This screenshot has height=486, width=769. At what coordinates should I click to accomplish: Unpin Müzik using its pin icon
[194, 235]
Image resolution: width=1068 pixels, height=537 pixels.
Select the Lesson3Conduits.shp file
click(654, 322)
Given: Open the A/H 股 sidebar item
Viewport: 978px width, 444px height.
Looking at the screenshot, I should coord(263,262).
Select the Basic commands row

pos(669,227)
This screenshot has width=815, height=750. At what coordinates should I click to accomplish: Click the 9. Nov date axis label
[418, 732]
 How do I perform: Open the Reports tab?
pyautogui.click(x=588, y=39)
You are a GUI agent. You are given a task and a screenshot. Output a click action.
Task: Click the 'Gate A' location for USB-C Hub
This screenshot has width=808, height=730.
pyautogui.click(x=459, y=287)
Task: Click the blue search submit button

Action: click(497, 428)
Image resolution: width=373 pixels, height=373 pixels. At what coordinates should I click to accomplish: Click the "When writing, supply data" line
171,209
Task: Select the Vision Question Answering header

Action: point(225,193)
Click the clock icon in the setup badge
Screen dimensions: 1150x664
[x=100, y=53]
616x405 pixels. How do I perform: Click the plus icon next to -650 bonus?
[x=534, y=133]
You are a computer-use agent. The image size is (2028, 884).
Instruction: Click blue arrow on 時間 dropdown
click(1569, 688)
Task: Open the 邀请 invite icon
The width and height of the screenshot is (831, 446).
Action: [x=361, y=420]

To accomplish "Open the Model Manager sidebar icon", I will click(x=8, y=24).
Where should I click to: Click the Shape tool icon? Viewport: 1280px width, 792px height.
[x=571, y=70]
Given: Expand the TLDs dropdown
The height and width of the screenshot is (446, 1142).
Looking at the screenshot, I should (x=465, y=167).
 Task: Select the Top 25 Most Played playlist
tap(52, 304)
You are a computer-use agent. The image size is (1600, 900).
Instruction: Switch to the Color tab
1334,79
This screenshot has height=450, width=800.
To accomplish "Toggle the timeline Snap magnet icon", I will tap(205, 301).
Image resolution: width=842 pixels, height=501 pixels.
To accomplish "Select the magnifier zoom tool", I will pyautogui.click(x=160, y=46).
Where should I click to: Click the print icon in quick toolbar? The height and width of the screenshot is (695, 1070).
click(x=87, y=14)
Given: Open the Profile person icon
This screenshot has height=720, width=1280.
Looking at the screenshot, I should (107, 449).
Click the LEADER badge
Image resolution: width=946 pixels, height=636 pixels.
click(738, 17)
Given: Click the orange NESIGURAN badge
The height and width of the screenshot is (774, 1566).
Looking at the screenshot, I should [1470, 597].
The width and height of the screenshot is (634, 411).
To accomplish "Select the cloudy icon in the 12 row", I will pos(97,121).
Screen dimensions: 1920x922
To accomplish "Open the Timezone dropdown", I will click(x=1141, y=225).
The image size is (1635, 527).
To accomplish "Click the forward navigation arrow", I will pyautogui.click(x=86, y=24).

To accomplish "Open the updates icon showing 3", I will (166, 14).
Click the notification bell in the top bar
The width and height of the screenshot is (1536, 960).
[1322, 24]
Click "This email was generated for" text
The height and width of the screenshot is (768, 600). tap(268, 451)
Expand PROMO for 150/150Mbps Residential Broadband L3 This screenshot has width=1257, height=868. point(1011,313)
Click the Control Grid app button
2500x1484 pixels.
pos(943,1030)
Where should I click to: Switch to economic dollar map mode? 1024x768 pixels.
^^^^^^^^
## [Required action]
Please write the entries out again exactly as they stand.

## [Reply]
This screenshot has height=486, width=769. At what coordinates should I click to accomplish: Unpin Müzik using its pin icon
[194, 235]
Image resolution: width=1068 pixels, height=537 pixels.
Select the Lesson3Conduits.shp file
click(654, 322)
Given: Open the A/H 股 sidebar item
Viewport: 978px width, 444px height.
Looking at the screenshot, I should coord(263,262).
Select the Basic commands row

pos(669,227)
This screenshot has width=815, height=750. At what coordinates should I click to accomplish: Click the 9. Nov date axis label
[418, 732]
 How do I perform: Open the Reports tab?
pyautogui.click(x=588, y=39)
You are a GUI agent. You are given a task and a screenshot. Output a click action.
Task: Click the 'Gate A' location for USB-C Hub
This screenshot has width=808, height=730.
pyautogui.click(x=459, y=287)
Task: Click the blue search submit button

Action: click(497, 428)
Image resolution: width=373 pixels, height=373 pixels. At what coordinates should I click to accomplish: Click the "When writing, supply data" line
171,209
Task: Select the Vision Question Answering header

Action: point(225,193)
Click the clock icon in the setup badge
Screen dimensions: 1150x664
[x=100, y=53]
616x405 pixels. How do I perform: Click the plus icon next to -650 bonus?
[x=534, y=133]
You are a computer-use agent. The image size is (2028, 884).
Instruction: Click blue arrow on 時間 dropdown
click(1569, 688)
Task: Open the 邀请 invite icon
The width and height of the screenshot is (831, 446).
Action: [x=361, y=420]

To accomplish "Open the Model Manager sidebar icon", I will click(x=8, y=24).
Where should I click to: Click the Shape tool icon? Viewport: 1280px width, 792px height.
[x=571, y=70]
Given: Expand the TLDs dropdown
The height and width of the screenshot is (446, 1142).
Looking at the screenshot, I should (x=465, y=167).
 Task: Select the Top 25 Most Played playlist
tap(52, 304)
You are a computer-use agent. The image size is (1600, 900).
Instruction: Switch to the Color tab
1334,79
This screenshot has height=450, width=800.
To accomplish "Toggle the timeline Snap magnet icon", I will tap(205, 301).
Image resolution: width=842 pixels, height=501 pixels.
To accomplish "Select the magnifier zoom tool", I will pyautogui.click(x=160, y=46).
Where should I click to: Click the print icon in quick toolbar? The height and width of the screenshot is (695, 1070).
click(x=87, y=14)
Given: Open the Profile person icon
This screenshot has height=720, width=1280.
Looking at the screenshot, I should (107, 449).
Click the LEADER badge
Image resolution: width=946 pixels, height=636 pixels.
click(738, 17)
Given: Click the orange NESIGURAN badge
The height and width of the screenshot is (774, 1566).
Looking at the screenshot, I should [1470, 597].
The width and height of the screenshot is (634, 411).
To accomplish "Select the cloudy icon in the 12 row", I will pos(97,121).
Screen dimensions: 1920x922
To accomplish "Open the Timezone dropdown", I will click(x=1141, y=225).
The image size is (1635, 527).
To accomplish "Click the forward navigation arrow", I will pyautogui.click(x=86, y=24).

To accomplish "Open the updates icon showing 3", I will (166, 14).
Click the notification bell in the top bar
The width and height of the screenshot is (1536, 960).
[1322, 24]
Click "This email was generated for" text
The height and width of the screenshot is (768, 600). tap(268, 451)
Expand PROMO for 150/150Mbps Residential Broadband L3 This screenshot has width=1257, height=868. point(1011,313)
Click the Control Grid app button
2500x1484 pixels.
pos(943,1030)
Where should I click to: Switch to economic dollar map mode? 1024x768 pixels.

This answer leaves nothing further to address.